The Jamaica Plain Neighborhood Development Corporation (JPNDC) development, now called Walnut Avenue Apartments, will turn the former Barbara McInnis House, across from White Stadium in Franklin Park, into a medical care facility with 20 beds on the ground floor and 30 studio apartments for medically frail and elderly homeless people on the upper two floors. Pine Street Inn will operate the housing component.
“We are just delighted that everything has come together and we are finally able to move forward,” JPNDC Executive Director Richard Thal told the Gazette this week. “It only happened because we got so much support from the community.”
An official groundbreaking ceremony will take place on November 1.
Construction is expected to be completed in late 2015, with full occupancy in early 2016.
A group of 11 residents filed a lawsuit against the Boston Redevelopment Authority (BRA) and the developers in hopes of halting the project soon after a November 2010 BRA decision allowing the redevelopment. The suit claimed that the BRA and the developers wrongly classified the property as “blighted, decadent or decayed” to ease zoning approval of this project.
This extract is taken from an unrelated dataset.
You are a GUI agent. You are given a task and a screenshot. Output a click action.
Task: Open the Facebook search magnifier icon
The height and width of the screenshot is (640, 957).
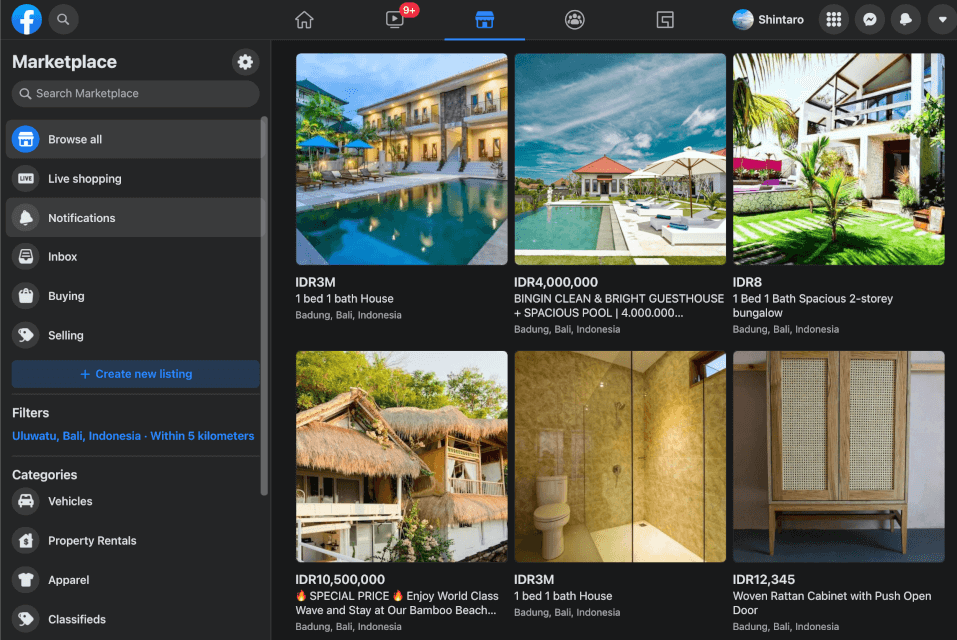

That lawsuit was rejected by a lower court judge and finally ended in December 2012, after the state Supreme Judicial Court denied further appeal.
BHCHP housed its 90-bed respite care McInnis House at the Walnut Avenue site until it moved to larger quarters in the South End in 2008.
Before BHCHP opened McInnis house in 1993, 461 Walnut Ave. was the Stadium Manor Nursing Home, which operated on the site as far back as 1980.
Medical respite care is the term used for short-term medical and recuperative services for homeless people too sick to stay in shelters, but not sick enough for a hospital stay.